The full data, repeated exactly, is the only answer needed.

Stored items |

= = =

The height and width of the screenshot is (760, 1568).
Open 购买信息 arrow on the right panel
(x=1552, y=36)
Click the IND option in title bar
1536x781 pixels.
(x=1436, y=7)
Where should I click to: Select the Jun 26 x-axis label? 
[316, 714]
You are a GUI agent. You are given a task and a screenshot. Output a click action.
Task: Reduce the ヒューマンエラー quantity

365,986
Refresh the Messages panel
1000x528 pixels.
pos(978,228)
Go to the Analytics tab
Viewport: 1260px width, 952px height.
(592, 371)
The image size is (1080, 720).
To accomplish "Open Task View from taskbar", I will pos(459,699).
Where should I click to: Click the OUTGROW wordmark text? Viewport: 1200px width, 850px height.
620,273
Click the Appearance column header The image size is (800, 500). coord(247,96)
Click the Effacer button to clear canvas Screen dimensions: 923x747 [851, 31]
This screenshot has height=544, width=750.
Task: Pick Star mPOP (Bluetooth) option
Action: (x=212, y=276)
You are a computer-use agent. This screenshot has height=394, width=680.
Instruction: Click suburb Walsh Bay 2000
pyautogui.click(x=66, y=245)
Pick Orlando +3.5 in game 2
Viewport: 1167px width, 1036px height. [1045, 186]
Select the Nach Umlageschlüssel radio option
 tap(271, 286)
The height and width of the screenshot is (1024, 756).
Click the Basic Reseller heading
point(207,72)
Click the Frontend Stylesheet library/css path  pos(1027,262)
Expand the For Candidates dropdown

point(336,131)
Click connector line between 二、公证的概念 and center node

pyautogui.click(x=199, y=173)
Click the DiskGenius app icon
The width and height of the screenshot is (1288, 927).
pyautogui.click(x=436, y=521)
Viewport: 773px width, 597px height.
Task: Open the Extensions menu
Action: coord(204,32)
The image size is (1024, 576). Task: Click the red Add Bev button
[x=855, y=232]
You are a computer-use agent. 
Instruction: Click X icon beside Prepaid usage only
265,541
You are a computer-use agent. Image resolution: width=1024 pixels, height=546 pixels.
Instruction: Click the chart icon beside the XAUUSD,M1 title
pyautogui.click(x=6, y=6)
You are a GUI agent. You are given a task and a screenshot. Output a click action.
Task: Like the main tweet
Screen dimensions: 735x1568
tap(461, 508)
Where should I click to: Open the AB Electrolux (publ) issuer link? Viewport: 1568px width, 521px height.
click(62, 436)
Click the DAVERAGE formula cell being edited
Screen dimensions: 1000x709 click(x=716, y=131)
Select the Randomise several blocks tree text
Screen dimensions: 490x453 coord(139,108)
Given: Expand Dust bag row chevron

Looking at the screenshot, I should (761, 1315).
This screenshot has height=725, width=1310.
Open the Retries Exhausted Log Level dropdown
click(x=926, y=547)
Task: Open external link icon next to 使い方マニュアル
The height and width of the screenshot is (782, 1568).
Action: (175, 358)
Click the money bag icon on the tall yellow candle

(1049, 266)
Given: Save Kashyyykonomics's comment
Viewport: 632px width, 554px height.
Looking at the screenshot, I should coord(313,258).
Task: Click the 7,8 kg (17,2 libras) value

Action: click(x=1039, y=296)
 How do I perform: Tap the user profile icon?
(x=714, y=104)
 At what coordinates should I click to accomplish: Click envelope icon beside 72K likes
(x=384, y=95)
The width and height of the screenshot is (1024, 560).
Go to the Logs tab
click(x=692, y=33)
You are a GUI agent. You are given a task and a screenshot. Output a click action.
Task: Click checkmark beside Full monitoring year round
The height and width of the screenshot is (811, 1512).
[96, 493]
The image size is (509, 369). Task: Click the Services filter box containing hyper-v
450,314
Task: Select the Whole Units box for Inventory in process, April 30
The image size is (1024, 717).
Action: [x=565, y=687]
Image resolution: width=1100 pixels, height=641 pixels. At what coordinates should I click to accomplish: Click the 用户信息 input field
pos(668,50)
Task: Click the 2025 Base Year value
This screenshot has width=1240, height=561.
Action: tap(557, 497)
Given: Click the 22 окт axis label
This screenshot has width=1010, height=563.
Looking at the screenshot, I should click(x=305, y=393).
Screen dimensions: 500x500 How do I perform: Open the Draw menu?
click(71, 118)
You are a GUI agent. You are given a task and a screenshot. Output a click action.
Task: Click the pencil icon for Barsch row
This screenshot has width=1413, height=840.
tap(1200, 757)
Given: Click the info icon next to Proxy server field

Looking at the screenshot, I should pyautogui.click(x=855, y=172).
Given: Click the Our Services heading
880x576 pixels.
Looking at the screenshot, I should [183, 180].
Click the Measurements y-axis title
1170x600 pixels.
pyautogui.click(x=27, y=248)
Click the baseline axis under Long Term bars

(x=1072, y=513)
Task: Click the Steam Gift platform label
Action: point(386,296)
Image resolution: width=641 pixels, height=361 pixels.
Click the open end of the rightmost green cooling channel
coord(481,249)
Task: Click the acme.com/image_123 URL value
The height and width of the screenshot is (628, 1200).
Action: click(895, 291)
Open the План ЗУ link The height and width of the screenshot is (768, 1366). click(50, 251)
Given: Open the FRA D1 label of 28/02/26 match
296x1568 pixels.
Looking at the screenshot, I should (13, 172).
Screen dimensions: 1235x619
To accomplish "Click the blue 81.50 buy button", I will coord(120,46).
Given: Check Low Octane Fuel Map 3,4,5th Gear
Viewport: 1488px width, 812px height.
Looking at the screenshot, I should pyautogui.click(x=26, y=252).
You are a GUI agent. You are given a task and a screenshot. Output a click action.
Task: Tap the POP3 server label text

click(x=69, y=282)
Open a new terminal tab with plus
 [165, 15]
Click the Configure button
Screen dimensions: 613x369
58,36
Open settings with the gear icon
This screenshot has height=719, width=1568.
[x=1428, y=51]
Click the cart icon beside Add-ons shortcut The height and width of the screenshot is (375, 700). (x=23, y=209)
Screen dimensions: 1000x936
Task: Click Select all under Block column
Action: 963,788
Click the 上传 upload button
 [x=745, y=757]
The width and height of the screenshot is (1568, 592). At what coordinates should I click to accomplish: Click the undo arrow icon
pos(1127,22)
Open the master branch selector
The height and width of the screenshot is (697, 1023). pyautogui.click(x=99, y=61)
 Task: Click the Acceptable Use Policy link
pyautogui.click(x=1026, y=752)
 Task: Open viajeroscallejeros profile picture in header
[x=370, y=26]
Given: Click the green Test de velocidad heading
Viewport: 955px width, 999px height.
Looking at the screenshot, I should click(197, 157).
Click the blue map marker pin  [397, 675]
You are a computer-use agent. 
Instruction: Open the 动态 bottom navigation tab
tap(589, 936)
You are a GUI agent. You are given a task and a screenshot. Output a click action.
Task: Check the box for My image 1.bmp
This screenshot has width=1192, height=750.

= = =

Task solution |
The height and width of the screenshot is (760, 1568).
Open 购买信息 arrow on the right panel
(x=1552, y=36)
Click the IND option in title bar
1536x781 pixels.
(x=1436, y=7)
Where should I click to: Select the Jun 26 x-axis label? 
[316, 714]
You are a GUI agent. You are given a task and a screenshot. Output a click action.
Task: Reduce the ヒューマンエラー quantity

365,986
Refresh the Messages panel
1000x528 pixels.
pos(978,228)
Go to the Analytics tab
Viewport: 1260px width, 952px height.
(592, 371)
The image size is (1080, 720).
To accomplish "Open Task View from taskbar", I will pos(459,699).
Where should I click to: Click the OUTGROW wordmark text? Viewport: 1200px width, 850px height.
620,273
Click the Appearance column header The image size is (800, 500). coord(247,96)
Click the Effacer button to clear canvas Screen dimensions: 923x747 [851, 31]
This screenshot has height=544, width=750.
Task: Pick Star mPOP (Bluetooth) option
Action: (x=212, y=276)
You are a computer-use agent. This screenshot has height=394, width=680.
Instruction: Click suburb Walsh Bay 2000
pyautogui.click(x=66, y=245)
Pick Orlando +3.5 in game 2
Viewport: 1167px width, 1036px height. [1045, 186]
Select the Nach Umlageschlüssel radio option
 tap(271, 286)
The height and width of the screenshot is (1024, 756).
Click the Basic Reseller heading
point(207,72)
Click the Frontend Stylesheet library/css path  pos(1027,262)
Expand the For Candidates dropdown

point(336,131)
Click connector line between 二、公证的概念 and center node

pyautogui.click(x=199, y=173)
Click the DiskGenius app icon
The width and height of the screenshot is (1288, 927).
pyautogui.click(x=436, y=521)
Viewport: 773px width, 597px height.
Task: Open the Extensions menu
Action: coord(204,32)
The image size is (1024, 576). Task: Click the red Add Bev button
[x=855, y=232]
You are a computer-use agent. 
Instruction: Click X icon beside Prepaid usage only
265,541
You are a computer-use agent. Image resolution: width=1024 pixels, height=546 pixels.
Instruction: Click the chart icon beside the XAUUSD,M1 title
pyautogui.click(x=6, y=6)
You are a GUI agent. You are given a task and a screenshot. Output a click action.
Task: Like the main tweet
Screen dimensions: 735x1568
tap(461, 508)
Where should I click to: Open the AB Electrolux (publ) issuer link? Viewport: 1568px width, 521px height.
click(62, 436)
Click the DAVERAGE formula cell being edited
Screen dimensions: 1000x709 click(x=716, y=131)
Select the Randomise several blocks tree text
Screen dimensions: 490x453 coord(139,108)
Given: Expand Dust bag row chevron

Looking at the screenshot, I should (761, 1315).
This screenshot has height=725, width=1310.
Open the Retries Exhausted Log Level dropdown
click(x=926, y=547)
Task: Open external link icon next to 使い方マニュアル
The height and width of the screenshot is (782, 1568).
Action: (175, 358)
Click the money bag icon on the tall yellow candle

(1049, 266)
Given: Save Kashyyykonomics's comment
Viewport: 632px width, 554px height.
Looking at the screenshot, I should coord(313,258).
Task: Click the 7,8 kg (17,2 libras) value

Action: click(x=1039, y=296)
 How do I perform: Tap the user profile icon?
(x=714, y=104)
 At what coordinates should I click to accomplish: Click envelope icon beside 72K likes
(x=384, y=95)
The width and height of the screenshot is (1024, 560).
Go to the Logs tab
click(x=692, y=33)
You are a GUI agent. You are given a task and a screenshot. Output a click action.
Task: Click checkmark beside Full monitoring year round
The height and width of the screenshot is (811, 1512).
[96, 493]
The image size is (509, 369). Task: Click the Services filter box containing hyper-v
450,314
Task: Select the Whole Units box for Inventory in process, April 30
The image size is (1024, 717).
Action: [x=565, y=687]
Image resolution: width=1100 pixels, height=641 pixels. At what coordinates should I click to accomplish: Click the 用户信息 input field
pos(668,50)
Task: Click the 2025 Base Year value
This screenshot has width=1240, height=561.
Action: tap(557, 497)
Given: Click the 22 окт axis label
This screenshot has width=1010, height=563.
Looking at the screenshot, I should click(x=305, y=393).
Screen dimensions: 500x500 How do I perform: Open the Draw menu?
click(71, 118)
You are a GUI agent. You are given a task and a screenshot. Output a click action.
Task: Click the pencil icon for Barsch row
This screenshot has width=1413, height=840.
tap(1200, 757)
Given: Click the info icon next to Proxy server field

Looking at the screenshot, I should pyautogui.click(x=855, y=172).
Given: Click the Our Services heading
880x576 pixels.
Looking at the screenshot, I should [183, 180].
Click the Measurements y-axis title
1170x600 pixels.
pyautogui.click(x=27, y=248)
Click the baseline axis under Long Term bars

(x=1072, y=513)
Task: Click the Steam Gift platform label
Action: point(386,296)
Image resolution: width=641 pixels, height=361 pixels.
Click the open end of the rightmost green cooling channel
coord(481,249)
Task: Click the acme.com/image_123 URL value
The height and width of the screenshot is (628, 1200).
Action: click(895, 291)
Open the План ЗУ link The height and width of the screenshot is (768, 1366). click(50, 251)
Given: Open the FRA D1 label of 28/02/26 match
296x1568 pixels.
Looking at the screenshot, I should (13, 172).
Screen dimensions: 1235x619
To accomplish "Click the blue 81.50 buy button", I will coord(120,46).
Given: Check Low Octane Fuel Map 3,4,5th Gear
Viewport: 1488px width, 812px height.
Looking at the screenshot, I should pyautogui.click(x=26, y=252).
You are a GUI agent. You are given a task and a screenshot. Output a click action.
Task: Tap the POP3 server label text

click(x=69, y=282)
Open a new terminal tab with plus
 [165, 15]
Click the Configure button
Screen dimensions: 613x369
58,36
Open settings with the gear icon
This screenshot has height=719, width=1568.
[x=1428, y=51]
Click the cart icon beside Add-ons shortcut The height and width of the screenshot is (375, 700). (x=23, y=209)
Screen dimensions: 1000x936
Task: Click Select all under Block column
Action: 963,788
Click the 上传 upload button
 [x=745, y=757]
The width and height of the screenshot is (1568, 592). At what coordinates should I click to accomplish: Click the undo arrow icon
pos(1127,22)
Open the master branch selector
The height and width of the screenshot is (697, 1023). pyautogui.click(x=99, y=61)
 Task: Click the Acceptable Use Policy link
pyautogui.click(x=1026, y=752)
 Task: Open viajeroscallejeros profile picture in header
[x=370, y=26]
Given: Click the green Test de velocidad heading
Viewport: 955px width, 999px height.
Looking at the screenshot, I should click(197, 157).
Click the blue map marker pin  [397, 675]
You are a computer-use agent. 
Instruction: Open the 动态 bottom navigation tab
tap(589, 936)
You are a GUI agent. You are given a task and a screenshot. Output a click action.
Task: Check the box for My image 1.bmp
This screenshot has width=1192, height=750.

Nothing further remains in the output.